Buy some and try it.


----------



## SConner (Mar 3, 2007)

If you do try it, let us know if it worked. I would think you would want to spray on outside of waders to avoid chaffing.


----------



## davef (Aug 7, 2007)

I've tried finding them to use aqua seal I couldn't find the exact spots. \


Somewhere on the web there was a video showing how to find leaks. I think it was flyandfloatfishing.com and they said to rub the area in question with rubbing alcohol and you would be able to tell where the leaks were. He said to mark them quickly with a sharpie as the alcohol would evaporate pretty fast.
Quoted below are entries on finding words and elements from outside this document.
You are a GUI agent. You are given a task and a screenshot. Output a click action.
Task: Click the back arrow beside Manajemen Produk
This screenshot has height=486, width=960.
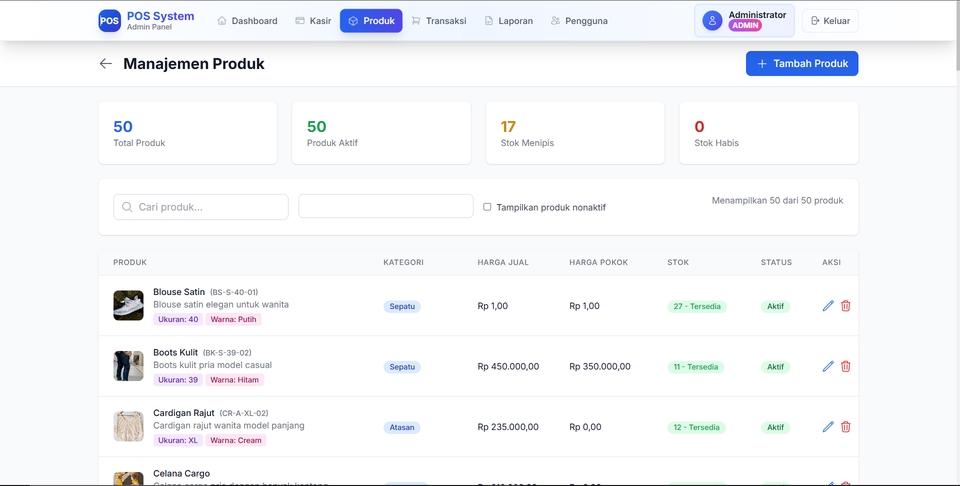(x=106, y=64)
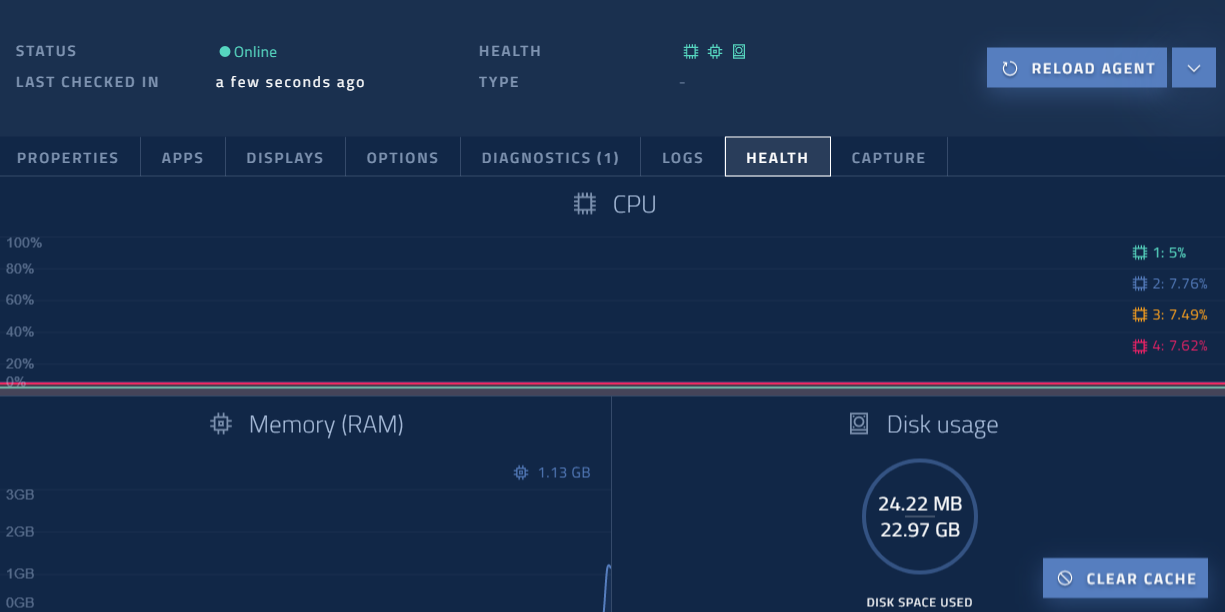View the Logs tab
Image resolution: width=1225 pixels, height=612 pixels.
coord(683,157)
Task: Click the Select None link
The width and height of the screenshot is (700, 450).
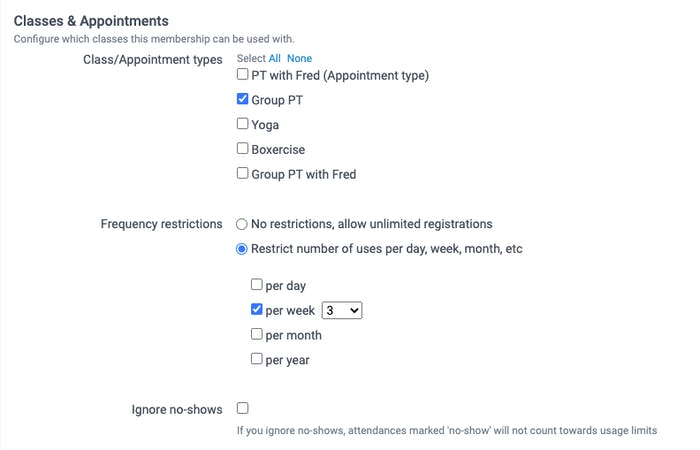Action: pyautogui.click(x=300, y=59)

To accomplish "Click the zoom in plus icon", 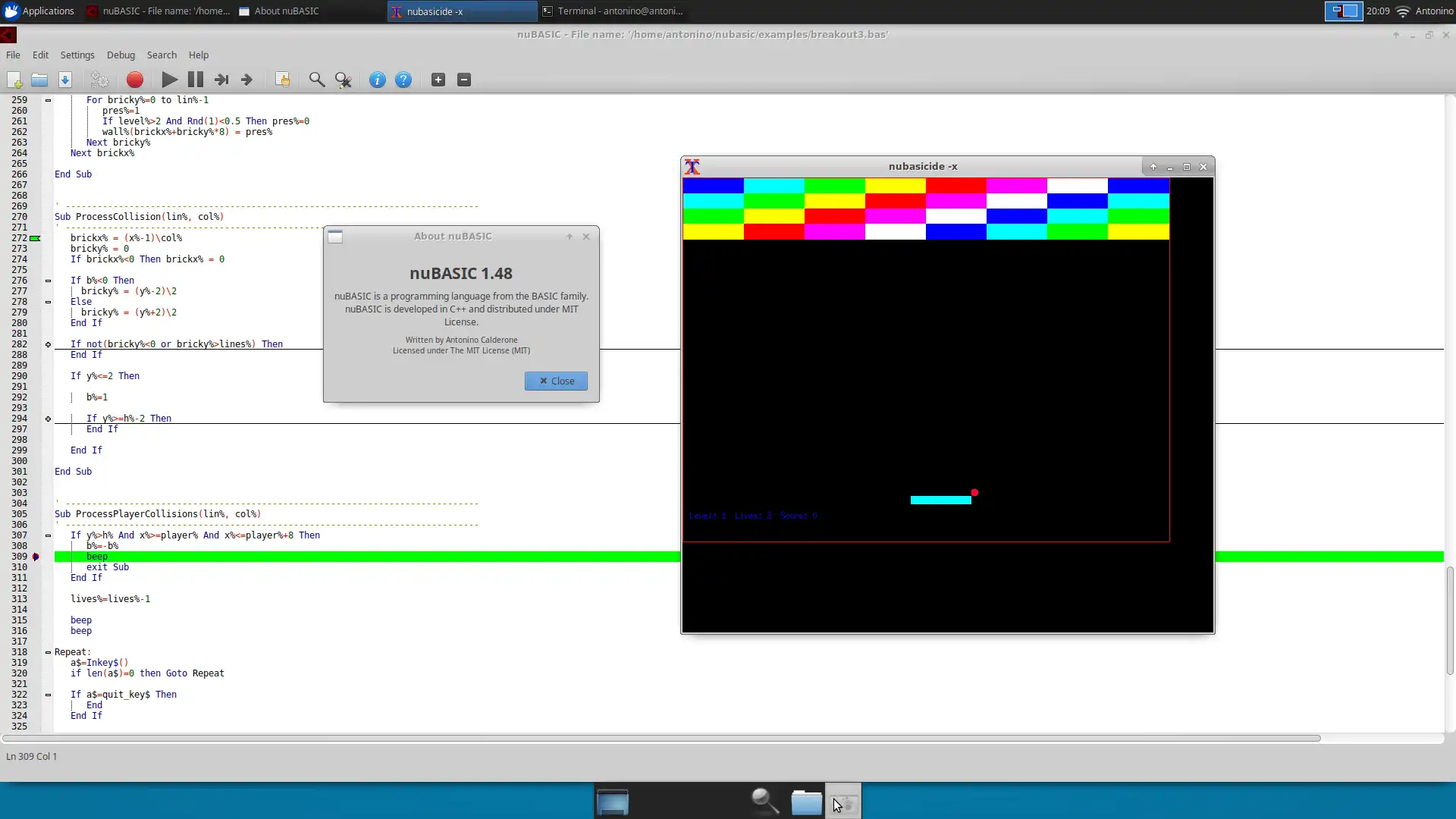I will 438,80.
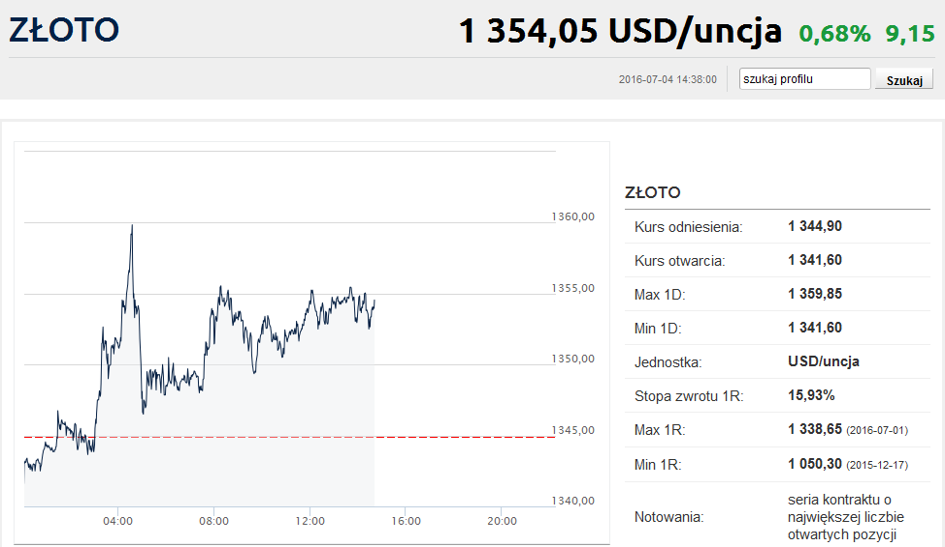Click the green 0,68% change value
Viewport: 945px width, 547px height.
835,34

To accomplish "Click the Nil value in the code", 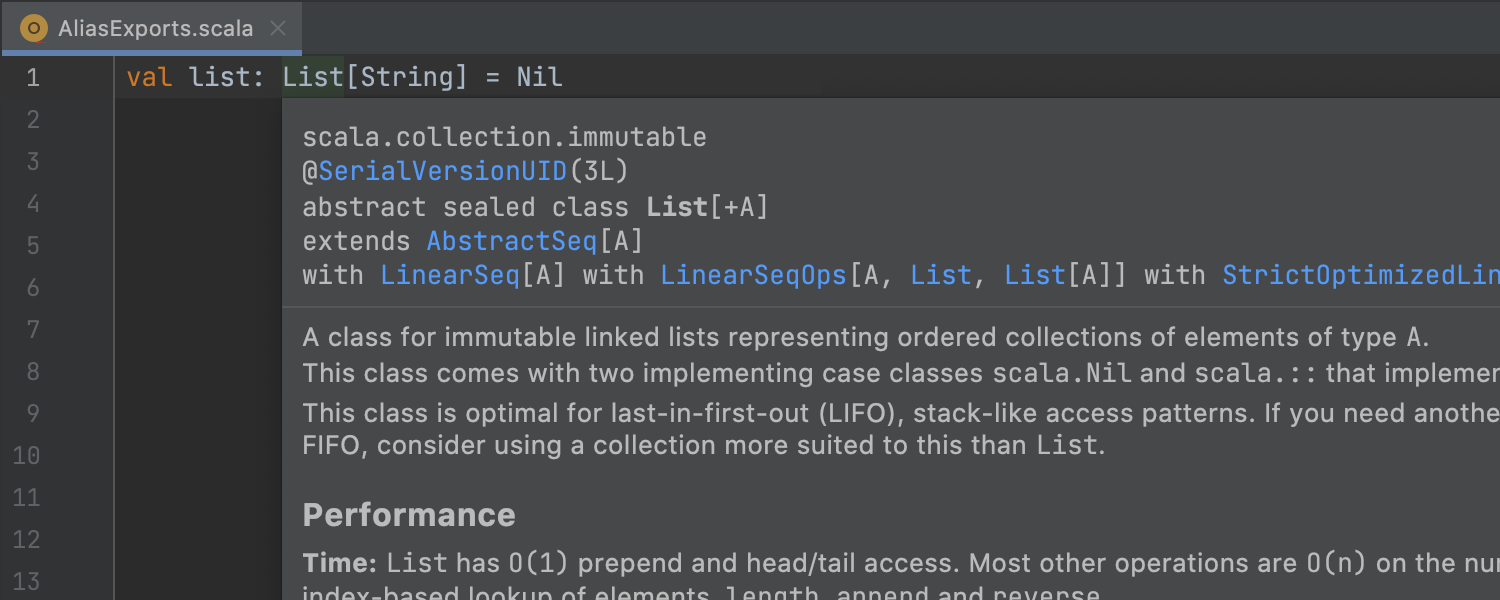I will pos(540,77).
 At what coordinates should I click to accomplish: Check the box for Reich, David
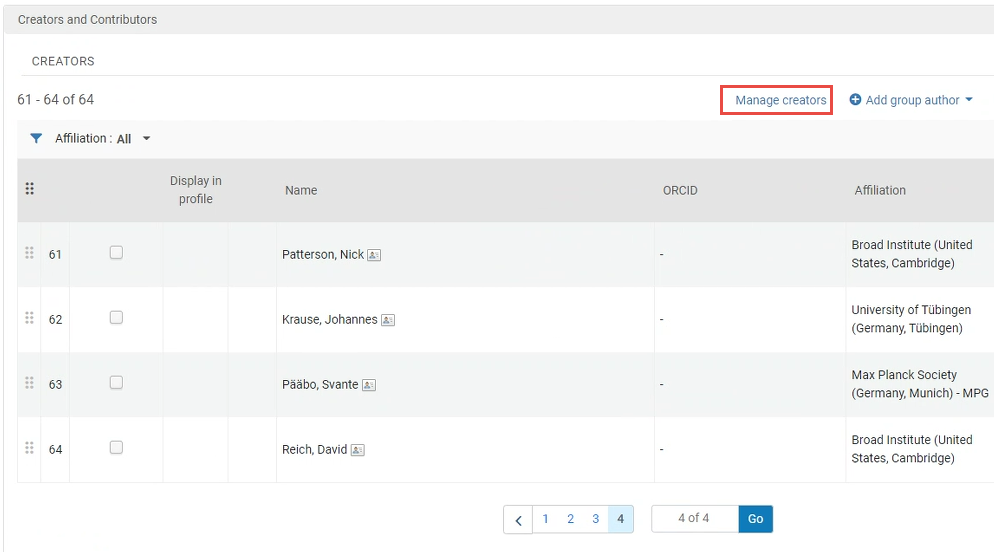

I have also tied my waders to something sturdy and filled them to the crotch with water and was able to find pinholes. If the leak is in the leg only fill that one leg as they get pretty ackward to handle with all the weight from the water.


----------



## c. j. stone (Sep 24, 2006)

davef said:


> I've tried finding them to use aqua seal I couldn't find the exact spots. \
> 
> 
> Somewhere on the web there was a video showing how to find leaks. I think it was flyandfloatfishing.com and they said to rub the area in question with rubbing alcohol and you would be able to tell where the leaks were. He said to mark them quickly with a sharpie as the alcohol would evaporate pretty fast.
> ...


If you have an air compressor with a blow gun, you can inflate the waders(esp. if breathables!) and wrap the top up tight with a piece of rope. Have a spray bottle handy with some dish detergent and water mixed. Spray quickly (before your loose pressure) where you suspect the leak to be. It will bubble like a hole in a bike tire tube! Mark the spot with chalk. (If heavy walled waders, you will need someone to assist you with the inflation/tie off operation but with some patience you can pull it off!
By the way, I tried a similar product to flexseal obtained from a large hardware on the neoprene bootys in a pair of breathables. It "did not" seal the leaks I had in them.


----------